My view on [miscellaneous] consistent hash (consistent hash)

Source: Internet
Author: User

The first time with consistent hash (hereinafter referred to CH) is in the network principle of a book, he applied in the Peer-to-peer network, mainly solves the problem of distributing storage resources. At that time is not very clear his scope of application and Chinese name, PS network principle of a book is in English, of course, also did not appear ch words.

The second meeting is in the use of memcache, under the guidance of high man with CH to achieve the expansion of demand.

What the CH can do and what problems it solves.

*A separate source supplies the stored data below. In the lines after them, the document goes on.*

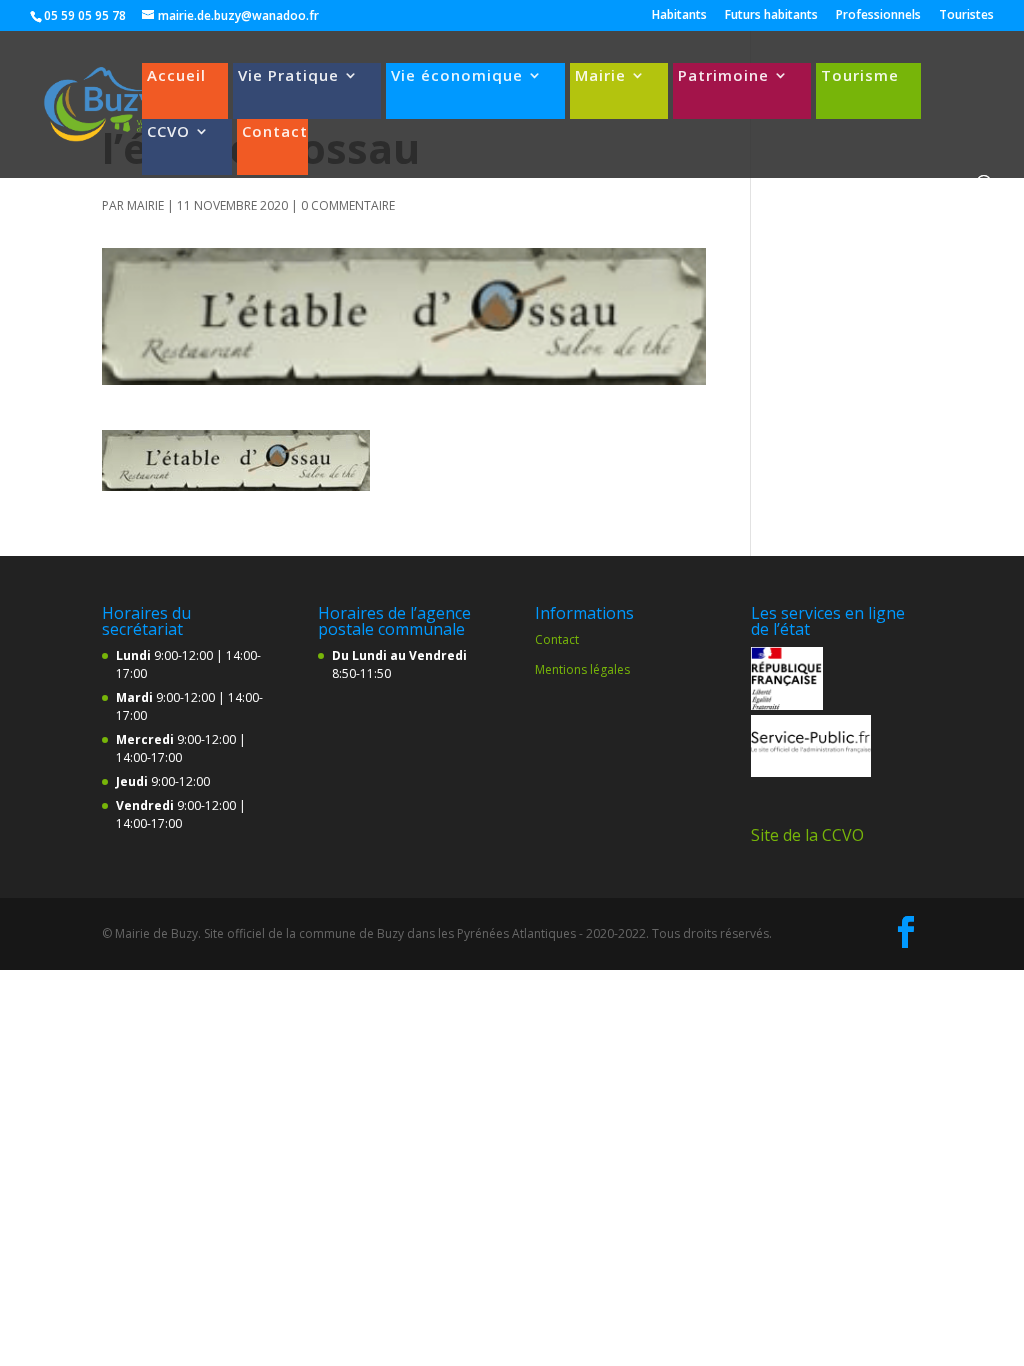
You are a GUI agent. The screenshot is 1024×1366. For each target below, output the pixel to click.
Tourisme (860, 76)
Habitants (679, 16)
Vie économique (457, 76)
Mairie (600, 76)
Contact (275, 132)
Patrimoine (723, 76)
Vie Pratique (288, 76)
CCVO (168, 132)
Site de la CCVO (807, 835)
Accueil (176, 76)
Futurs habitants (771, 16)
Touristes (966, 16)
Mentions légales (582, 669)
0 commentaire (348, 205)
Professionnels (878, 16)
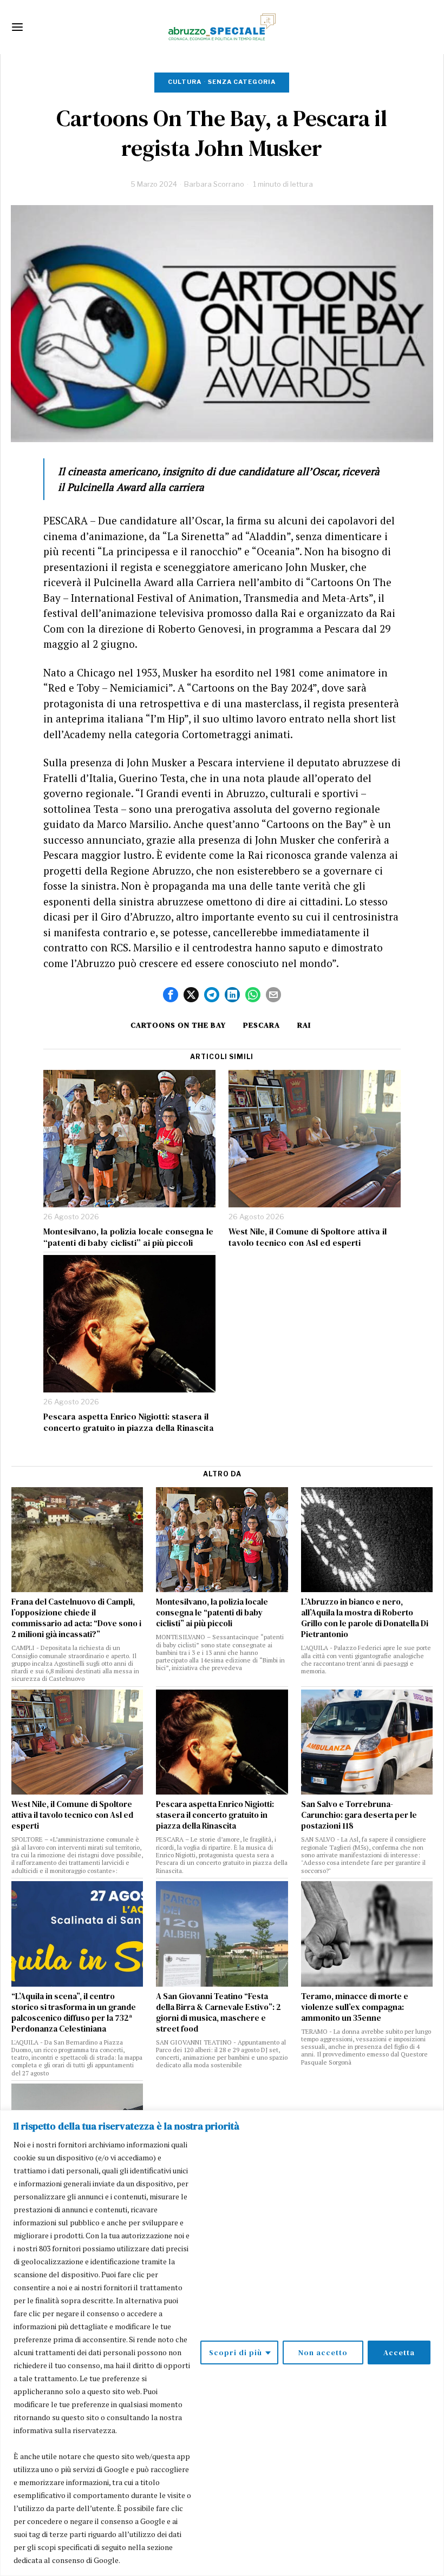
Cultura (184, 82)
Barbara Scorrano (214, 184)
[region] (222, 2343)
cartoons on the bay (178, 1025)
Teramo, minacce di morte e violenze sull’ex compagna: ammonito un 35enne (354, 2007)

Answer: The problem of storing averages

Let's take a look at the principle of CH first:

Ch first divides a ring into 2 N-second-order nodes, each node is a value V (i), and then the stored node is hashed according to a hash function f, which falls in the ring.

When a value A is stored, the hash value of a is taken with the same hash function f, which must fall within the ring, but not necessarily the value of V (i). At this point, look clockwise for the next V (i) node, which is the storage node for a.

Such an algorithm makes the storage value very average and guarantees consistency--a value on only one node.

In this, we will find that this hash function is very important.

Now let's look at the remainder hash function, which means that the hash function f above is related to the number of nodes. Then each additional server, you must do a library processing. The result is what we don't want to see.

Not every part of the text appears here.